- Instructions to follow -
Word for word, please restate the lines from the beginning of the data through the line in which "Pick the spiral glyph for letter O" appears.

+++ Records to process

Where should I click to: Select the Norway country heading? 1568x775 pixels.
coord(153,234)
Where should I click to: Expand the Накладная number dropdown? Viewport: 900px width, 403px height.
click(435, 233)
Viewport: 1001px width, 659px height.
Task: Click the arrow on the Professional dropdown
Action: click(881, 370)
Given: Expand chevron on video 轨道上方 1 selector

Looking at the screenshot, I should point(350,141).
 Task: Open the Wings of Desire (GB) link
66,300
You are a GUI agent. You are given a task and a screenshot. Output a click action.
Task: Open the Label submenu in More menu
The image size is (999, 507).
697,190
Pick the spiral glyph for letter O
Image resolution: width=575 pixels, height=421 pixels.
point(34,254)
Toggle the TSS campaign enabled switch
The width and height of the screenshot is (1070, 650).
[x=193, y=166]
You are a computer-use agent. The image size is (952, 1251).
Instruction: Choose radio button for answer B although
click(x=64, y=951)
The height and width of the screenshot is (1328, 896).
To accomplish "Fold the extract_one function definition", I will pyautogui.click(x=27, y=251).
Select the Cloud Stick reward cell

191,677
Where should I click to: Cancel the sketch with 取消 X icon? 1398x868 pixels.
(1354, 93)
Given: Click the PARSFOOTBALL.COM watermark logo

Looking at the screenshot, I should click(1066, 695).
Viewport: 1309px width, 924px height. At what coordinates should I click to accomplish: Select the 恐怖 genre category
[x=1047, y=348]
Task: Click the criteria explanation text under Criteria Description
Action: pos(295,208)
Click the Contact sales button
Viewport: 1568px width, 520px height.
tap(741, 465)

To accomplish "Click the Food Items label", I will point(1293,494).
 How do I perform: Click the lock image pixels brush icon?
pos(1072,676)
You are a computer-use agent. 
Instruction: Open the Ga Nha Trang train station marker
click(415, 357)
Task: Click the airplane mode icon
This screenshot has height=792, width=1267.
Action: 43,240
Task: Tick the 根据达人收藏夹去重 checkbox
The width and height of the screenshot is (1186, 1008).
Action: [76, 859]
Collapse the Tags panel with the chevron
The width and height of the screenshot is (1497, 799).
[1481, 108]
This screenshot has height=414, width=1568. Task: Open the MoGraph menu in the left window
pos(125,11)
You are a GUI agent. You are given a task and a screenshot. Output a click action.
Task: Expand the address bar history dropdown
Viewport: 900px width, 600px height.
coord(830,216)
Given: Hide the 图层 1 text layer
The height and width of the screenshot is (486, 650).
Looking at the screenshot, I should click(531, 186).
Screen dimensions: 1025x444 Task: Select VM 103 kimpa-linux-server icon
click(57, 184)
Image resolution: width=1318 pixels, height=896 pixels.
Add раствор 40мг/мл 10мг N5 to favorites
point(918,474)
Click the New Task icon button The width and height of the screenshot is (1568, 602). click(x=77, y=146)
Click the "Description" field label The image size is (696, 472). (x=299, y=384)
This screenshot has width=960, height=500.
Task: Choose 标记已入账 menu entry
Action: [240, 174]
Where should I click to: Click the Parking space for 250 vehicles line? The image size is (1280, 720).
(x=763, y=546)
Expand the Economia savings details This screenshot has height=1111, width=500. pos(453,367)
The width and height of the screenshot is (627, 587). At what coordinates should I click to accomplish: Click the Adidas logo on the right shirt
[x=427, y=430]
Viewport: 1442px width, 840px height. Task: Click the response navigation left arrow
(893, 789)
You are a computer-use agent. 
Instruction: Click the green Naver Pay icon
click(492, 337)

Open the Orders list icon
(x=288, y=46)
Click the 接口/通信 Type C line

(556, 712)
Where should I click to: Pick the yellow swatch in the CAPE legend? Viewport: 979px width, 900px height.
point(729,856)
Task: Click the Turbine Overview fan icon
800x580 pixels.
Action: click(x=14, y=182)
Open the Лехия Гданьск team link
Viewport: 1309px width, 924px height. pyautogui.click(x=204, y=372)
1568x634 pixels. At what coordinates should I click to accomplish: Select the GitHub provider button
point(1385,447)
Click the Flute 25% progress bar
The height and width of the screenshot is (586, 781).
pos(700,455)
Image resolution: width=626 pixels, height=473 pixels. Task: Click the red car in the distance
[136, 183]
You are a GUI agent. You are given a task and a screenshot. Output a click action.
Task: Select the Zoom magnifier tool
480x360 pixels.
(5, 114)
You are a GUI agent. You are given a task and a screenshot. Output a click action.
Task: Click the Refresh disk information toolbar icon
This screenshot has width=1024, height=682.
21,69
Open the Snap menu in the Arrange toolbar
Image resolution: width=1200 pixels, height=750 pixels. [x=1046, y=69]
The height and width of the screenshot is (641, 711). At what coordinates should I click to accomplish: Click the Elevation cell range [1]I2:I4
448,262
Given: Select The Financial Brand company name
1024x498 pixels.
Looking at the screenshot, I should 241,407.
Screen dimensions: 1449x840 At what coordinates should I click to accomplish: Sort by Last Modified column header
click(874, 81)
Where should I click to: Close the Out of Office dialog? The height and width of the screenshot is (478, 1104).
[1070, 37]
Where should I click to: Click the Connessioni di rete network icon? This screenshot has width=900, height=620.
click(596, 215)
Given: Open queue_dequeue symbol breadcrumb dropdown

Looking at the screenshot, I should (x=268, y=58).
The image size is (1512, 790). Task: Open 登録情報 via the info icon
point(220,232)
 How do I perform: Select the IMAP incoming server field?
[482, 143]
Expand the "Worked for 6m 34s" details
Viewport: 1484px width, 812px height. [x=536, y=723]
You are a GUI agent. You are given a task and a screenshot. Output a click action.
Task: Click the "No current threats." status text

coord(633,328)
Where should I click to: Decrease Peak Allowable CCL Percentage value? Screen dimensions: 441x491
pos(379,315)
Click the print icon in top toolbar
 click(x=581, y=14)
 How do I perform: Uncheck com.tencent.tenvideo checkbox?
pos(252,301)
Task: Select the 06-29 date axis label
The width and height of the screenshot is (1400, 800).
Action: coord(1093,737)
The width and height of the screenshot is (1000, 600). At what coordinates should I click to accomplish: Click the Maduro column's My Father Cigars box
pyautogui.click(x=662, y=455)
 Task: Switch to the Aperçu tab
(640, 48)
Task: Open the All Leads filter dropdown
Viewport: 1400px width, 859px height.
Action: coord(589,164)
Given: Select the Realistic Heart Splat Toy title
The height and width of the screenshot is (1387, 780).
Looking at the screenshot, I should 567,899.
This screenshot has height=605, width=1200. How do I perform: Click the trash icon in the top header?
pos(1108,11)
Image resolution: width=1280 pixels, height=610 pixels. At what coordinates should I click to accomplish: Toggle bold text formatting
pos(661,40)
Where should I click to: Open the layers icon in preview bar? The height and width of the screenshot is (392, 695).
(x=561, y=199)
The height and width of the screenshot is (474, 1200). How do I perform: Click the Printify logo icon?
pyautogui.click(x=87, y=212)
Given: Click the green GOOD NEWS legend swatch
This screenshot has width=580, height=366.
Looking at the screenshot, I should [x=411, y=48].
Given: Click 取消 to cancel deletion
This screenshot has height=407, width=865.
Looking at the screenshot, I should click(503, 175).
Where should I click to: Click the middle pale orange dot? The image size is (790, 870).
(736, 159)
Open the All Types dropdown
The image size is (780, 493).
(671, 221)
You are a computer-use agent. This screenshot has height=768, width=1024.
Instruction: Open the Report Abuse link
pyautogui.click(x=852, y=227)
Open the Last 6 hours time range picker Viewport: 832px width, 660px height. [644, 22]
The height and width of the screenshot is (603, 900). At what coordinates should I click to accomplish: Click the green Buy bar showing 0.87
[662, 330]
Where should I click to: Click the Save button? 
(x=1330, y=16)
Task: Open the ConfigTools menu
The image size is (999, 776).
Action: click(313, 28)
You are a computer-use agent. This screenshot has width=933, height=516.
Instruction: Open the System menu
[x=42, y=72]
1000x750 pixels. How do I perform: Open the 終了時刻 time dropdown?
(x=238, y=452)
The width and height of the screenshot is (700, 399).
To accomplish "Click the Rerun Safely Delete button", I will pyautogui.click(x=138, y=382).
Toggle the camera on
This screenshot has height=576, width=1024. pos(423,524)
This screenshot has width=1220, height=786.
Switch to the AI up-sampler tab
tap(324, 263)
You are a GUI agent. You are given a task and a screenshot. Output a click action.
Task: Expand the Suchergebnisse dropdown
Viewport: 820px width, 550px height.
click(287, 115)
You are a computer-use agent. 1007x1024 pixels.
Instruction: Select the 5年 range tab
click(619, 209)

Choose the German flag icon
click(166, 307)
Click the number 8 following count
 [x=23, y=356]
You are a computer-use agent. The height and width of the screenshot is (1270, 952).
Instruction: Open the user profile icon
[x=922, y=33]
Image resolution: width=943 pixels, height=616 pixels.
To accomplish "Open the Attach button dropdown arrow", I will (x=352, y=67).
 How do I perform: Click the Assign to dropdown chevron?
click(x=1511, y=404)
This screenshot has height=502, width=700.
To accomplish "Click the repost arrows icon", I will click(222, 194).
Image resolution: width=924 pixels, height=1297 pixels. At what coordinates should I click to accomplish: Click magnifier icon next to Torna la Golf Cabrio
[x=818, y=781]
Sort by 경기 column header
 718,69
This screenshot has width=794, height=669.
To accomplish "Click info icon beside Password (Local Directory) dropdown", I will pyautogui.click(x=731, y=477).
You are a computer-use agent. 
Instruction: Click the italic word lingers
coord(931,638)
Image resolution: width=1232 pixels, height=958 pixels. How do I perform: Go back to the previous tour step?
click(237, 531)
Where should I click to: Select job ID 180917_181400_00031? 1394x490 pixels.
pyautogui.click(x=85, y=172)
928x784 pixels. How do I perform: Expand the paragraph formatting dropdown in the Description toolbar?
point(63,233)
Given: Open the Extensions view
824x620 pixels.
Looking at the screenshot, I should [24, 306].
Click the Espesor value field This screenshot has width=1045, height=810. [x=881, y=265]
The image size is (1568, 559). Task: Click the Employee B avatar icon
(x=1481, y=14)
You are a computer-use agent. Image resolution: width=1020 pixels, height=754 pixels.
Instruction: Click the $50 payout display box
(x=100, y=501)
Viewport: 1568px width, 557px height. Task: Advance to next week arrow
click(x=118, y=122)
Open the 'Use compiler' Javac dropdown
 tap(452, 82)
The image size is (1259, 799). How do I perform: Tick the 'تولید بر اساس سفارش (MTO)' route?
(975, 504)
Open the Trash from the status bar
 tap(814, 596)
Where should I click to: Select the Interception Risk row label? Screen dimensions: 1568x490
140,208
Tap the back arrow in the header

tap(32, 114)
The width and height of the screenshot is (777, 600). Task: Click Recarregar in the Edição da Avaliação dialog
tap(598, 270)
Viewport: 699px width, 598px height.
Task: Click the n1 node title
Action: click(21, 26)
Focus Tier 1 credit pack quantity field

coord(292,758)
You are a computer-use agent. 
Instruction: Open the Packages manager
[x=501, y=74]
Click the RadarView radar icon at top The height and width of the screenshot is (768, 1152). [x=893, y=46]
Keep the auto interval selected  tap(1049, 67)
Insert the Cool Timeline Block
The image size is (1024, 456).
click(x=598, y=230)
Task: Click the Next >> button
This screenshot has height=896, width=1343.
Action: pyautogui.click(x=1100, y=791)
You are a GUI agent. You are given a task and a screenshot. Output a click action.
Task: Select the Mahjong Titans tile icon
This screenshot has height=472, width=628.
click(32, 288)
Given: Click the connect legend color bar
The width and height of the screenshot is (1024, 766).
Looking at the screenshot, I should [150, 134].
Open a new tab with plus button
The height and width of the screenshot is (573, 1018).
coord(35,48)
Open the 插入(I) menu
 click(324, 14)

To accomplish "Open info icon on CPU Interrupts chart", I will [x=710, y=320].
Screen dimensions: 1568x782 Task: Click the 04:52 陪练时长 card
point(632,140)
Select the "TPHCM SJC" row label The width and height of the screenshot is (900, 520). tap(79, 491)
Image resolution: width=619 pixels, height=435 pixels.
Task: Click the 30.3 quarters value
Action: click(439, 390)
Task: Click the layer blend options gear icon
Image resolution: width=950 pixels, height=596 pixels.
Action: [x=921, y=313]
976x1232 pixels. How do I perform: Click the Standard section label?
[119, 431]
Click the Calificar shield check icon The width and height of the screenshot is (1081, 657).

++++++

- Completed exercise -
Where should I click to: Select the Norway country heading? 1568x775 pixels.
coord(153,234)
Where should I click to: Expand the Накладная number dropdown? Viewport: 900px width, 403px height.
click(435, 233)
Viewport: 1001px width, 659px height.
Task: Click the arrow on the Professional dropdown
Action: click(881, 370)
Given: Expand chevron on video 轨道上方 1 selector

Looking at the screenshot, I should point(350,141).
 Task: Open the Wings of Desire (GB) link
66,300
You are a GUI agent. You are given a task and a screenshot. Output a click action.
Task: Open the Label submenu in More menu
The image size is (999, 507).
697,190
Pick the spiral glyph for letter O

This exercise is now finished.